On Feb 12, 2008, at 4:59 PM, Brooke Knight wrote:
I just wanted to bring you up to date with the Floating Points 5: Mixed Realities symposium that happened this past weekend.
In short, it was absolutely terrific.
Having the art located right in the Huret and Spector gallery was a huge benefit to the symposium; both events worked very well in concert with one another, and working with Bob Fleming could not have been more productive or more pleasant. Being able to leverage the budgets of both events created a real synergy, and for the first time, I really feel as though we did things “right”, instead of piecemeal.
The artists and invited panelists were all very engaging, and the backchannel question tool we used through the Digital Lyceum project really added to the conversation. As the work also exists in Second Life, people from around the world could participate. Among the 52 individual people (though their avatars) who listened to the symposium, I could count people from Canada, France, Germany, and Australia. A truly international event.
Some of those who participated in Second Life were also there in Real Life, too, so it’s difficult to get an accurate count of how many different people participated. Having said that, there were 35-40 in the Bordy who were there for the whole day; about 25 were there for the morning session only, and about 15 for the afternoon (plus the 35-40 all-dayers). I would say that about half of the avatars in SL were also in RL (Real Life) as well. If we do the advanced math, that makes the attendance somewhere approaching 100.
What is more important is that these were engaged, active participants. Although if you entered the room and saw all of these people with their laptops open, only occasionally looking up, you might think that they were not paying attention; in fact, they were posting and voting on questions in the backchannel; they were exploring the work in SL; and they were surfing the Web for related topics. I truly feel as though we have seen a template for the conference of the future. In fact, Turbulence.org co-director Helen Thorington and I were talking about how the entire exhibition and symposium may, in fact, become an important historical event. Right here at Emerson.

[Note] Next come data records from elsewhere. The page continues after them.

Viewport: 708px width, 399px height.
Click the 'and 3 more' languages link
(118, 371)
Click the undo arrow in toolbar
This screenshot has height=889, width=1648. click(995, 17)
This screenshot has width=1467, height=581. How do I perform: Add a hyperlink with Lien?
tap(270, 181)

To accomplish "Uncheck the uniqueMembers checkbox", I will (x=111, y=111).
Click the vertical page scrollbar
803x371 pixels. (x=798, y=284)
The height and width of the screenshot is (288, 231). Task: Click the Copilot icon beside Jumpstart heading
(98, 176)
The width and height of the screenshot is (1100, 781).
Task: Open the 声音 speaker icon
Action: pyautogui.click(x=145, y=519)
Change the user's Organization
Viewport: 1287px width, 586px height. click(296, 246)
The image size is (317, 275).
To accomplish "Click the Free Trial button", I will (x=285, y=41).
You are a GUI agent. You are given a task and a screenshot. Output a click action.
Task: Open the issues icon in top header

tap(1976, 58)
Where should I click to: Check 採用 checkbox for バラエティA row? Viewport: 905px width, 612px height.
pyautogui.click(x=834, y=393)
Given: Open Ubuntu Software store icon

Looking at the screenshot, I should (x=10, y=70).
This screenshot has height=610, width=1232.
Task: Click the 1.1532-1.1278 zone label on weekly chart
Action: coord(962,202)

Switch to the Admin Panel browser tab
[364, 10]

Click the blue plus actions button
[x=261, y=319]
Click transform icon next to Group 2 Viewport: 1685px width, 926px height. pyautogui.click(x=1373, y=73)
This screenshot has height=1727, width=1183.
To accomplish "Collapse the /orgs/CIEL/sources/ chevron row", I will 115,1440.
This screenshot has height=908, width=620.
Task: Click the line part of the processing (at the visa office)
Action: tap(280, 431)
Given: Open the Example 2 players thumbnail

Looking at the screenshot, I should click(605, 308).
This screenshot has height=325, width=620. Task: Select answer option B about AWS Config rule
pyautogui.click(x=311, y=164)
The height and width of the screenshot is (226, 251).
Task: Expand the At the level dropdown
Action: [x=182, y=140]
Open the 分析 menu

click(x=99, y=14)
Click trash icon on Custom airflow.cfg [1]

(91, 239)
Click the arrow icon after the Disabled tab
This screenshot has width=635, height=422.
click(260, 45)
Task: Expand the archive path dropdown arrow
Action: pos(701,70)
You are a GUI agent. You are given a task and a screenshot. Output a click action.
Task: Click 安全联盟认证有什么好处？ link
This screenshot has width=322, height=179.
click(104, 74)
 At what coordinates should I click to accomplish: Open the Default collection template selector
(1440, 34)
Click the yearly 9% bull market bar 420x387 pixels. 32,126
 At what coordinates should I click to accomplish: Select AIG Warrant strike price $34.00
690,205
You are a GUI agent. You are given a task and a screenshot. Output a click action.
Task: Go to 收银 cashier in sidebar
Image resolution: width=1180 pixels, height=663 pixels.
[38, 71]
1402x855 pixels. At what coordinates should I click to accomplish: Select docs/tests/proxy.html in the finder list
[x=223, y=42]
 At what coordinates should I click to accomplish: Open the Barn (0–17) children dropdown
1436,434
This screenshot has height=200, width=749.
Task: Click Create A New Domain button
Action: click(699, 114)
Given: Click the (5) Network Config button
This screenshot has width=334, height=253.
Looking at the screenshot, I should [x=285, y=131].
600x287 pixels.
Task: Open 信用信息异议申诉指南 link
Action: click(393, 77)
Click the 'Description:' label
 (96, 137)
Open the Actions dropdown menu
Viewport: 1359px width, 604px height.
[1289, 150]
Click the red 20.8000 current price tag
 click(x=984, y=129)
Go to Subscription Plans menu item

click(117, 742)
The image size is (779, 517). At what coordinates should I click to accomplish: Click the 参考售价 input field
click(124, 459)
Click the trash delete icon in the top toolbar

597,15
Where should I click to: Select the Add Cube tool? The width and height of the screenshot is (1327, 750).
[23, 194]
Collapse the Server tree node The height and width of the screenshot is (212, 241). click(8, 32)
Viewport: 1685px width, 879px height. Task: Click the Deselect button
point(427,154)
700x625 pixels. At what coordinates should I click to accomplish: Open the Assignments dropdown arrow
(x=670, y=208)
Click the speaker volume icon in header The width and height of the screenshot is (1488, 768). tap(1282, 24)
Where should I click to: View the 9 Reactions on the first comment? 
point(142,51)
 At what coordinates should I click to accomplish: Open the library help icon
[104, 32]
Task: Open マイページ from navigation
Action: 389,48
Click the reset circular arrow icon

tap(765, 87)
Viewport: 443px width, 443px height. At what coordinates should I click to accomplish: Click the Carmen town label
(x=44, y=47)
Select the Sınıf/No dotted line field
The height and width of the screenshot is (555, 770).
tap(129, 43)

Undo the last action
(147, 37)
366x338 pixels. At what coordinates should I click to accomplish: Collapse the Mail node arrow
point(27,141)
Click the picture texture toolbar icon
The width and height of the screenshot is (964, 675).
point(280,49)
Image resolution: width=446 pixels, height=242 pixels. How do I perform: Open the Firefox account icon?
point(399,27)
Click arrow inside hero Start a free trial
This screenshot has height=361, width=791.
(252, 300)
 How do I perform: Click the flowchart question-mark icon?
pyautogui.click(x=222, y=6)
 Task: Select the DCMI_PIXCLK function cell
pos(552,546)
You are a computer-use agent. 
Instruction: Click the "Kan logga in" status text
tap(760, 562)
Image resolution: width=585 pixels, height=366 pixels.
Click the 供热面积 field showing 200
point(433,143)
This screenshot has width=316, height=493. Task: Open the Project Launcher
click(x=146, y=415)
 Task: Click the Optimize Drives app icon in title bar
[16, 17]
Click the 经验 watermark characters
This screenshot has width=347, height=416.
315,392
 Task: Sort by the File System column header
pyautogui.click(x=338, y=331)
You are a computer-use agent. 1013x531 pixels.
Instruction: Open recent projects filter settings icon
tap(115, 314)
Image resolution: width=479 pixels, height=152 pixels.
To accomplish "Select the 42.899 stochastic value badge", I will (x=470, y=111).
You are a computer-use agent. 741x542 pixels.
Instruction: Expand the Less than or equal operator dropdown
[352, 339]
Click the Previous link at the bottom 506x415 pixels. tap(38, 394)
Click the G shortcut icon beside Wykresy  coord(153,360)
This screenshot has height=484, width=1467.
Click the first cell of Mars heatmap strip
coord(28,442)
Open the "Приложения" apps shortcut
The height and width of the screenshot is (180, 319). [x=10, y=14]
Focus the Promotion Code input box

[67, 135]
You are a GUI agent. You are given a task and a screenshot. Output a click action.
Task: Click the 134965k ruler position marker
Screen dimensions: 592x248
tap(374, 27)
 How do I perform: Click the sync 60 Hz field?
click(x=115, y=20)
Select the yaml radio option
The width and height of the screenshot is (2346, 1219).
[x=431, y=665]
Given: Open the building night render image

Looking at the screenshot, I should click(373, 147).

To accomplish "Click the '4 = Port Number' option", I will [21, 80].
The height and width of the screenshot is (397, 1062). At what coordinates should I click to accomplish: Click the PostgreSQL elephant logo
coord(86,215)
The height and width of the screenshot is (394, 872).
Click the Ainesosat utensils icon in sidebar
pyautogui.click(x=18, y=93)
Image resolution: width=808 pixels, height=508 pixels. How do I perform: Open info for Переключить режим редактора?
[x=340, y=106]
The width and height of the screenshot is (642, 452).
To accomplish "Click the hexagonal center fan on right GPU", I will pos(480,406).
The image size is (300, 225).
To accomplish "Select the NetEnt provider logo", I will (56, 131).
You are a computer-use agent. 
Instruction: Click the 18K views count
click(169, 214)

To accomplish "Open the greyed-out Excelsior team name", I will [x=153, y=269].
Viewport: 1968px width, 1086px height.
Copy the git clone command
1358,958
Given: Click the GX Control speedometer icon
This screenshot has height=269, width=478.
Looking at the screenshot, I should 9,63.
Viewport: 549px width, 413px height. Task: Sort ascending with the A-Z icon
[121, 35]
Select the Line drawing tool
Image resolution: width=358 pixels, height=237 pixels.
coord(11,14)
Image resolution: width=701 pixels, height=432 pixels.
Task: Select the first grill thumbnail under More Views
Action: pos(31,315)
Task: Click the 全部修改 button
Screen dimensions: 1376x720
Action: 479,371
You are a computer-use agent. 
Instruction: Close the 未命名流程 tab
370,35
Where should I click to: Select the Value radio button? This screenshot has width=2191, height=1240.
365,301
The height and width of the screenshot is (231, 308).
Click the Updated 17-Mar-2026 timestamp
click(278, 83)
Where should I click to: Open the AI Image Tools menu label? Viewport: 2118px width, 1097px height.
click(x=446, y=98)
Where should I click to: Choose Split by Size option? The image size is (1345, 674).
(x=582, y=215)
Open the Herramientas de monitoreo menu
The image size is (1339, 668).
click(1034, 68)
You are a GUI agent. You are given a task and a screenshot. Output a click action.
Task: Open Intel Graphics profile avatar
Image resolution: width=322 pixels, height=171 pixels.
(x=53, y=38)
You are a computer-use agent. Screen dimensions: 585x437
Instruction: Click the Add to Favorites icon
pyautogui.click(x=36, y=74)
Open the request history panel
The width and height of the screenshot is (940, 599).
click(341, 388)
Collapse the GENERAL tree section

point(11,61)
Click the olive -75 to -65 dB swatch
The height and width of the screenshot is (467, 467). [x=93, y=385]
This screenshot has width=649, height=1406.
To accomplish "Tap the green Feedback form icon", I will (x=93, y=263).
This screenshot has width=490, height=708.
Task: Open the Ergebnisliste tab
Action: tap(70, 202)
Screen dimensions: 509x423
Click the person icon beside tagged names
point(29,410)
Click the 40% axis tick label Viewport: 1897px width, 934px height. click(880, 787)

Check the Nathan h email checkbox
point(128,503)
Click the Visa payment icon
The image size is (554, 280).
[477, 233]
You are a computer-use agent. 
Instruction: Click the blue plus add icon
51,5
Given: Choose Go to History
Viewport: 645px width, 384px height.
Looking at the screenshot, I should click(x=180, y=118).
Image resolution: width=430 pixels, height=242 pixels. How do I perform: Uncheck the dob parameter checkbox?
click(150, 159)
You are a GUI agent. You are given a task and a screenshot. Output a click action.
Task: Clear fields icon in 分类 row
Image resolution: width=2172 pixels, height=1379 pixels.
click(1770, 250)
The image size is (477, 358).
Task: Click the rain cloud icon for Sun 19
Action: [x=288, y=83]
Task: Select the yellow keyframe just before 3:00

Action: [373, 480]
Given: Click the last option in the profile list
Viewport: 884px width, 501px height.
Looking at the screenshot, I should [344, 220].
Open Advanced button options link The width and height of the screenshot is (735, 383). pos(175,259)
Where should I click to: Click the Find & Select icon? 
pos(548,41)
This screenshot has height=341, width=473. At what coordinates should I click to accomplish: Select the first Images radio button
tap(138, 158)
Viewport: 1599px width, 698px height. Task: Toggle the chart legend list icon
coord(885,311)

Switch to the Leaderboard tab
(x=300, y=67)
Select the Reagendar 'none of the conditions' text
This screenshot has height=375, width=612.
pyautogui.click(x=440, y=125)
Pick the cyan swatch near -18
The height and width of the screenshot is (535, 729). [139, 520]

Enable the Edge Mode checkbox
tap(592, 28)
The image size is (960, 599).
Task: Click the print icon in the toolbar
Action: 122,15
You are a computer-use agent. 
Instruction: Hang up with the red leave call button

Of course, Helen and Jo Green from Turbulence (New Radio and Performing Arts) were the ones who conceived of and developed the exhibition, and commissioned the art in it. They were such great partners, as always, in the symposium as well. I treasure Emerson’s relationship with Turbulence.
We should also recognize the contributions of the Media Services dept, who were invaluable, as well as all of IT for the tremendous help with the network and the extensive testing we were able to do, and to facilities who arranged the Bordy and provided power for all of those laptops. We were lucky to have Ryan Sciano on board to help with the technical elements in the gallery as well. Our only technical issue was a slight delay coming from the streaming of the audio for our participants in SL. That’s it. With all of that technology and all that could go wrong, it really was seamless. Wow.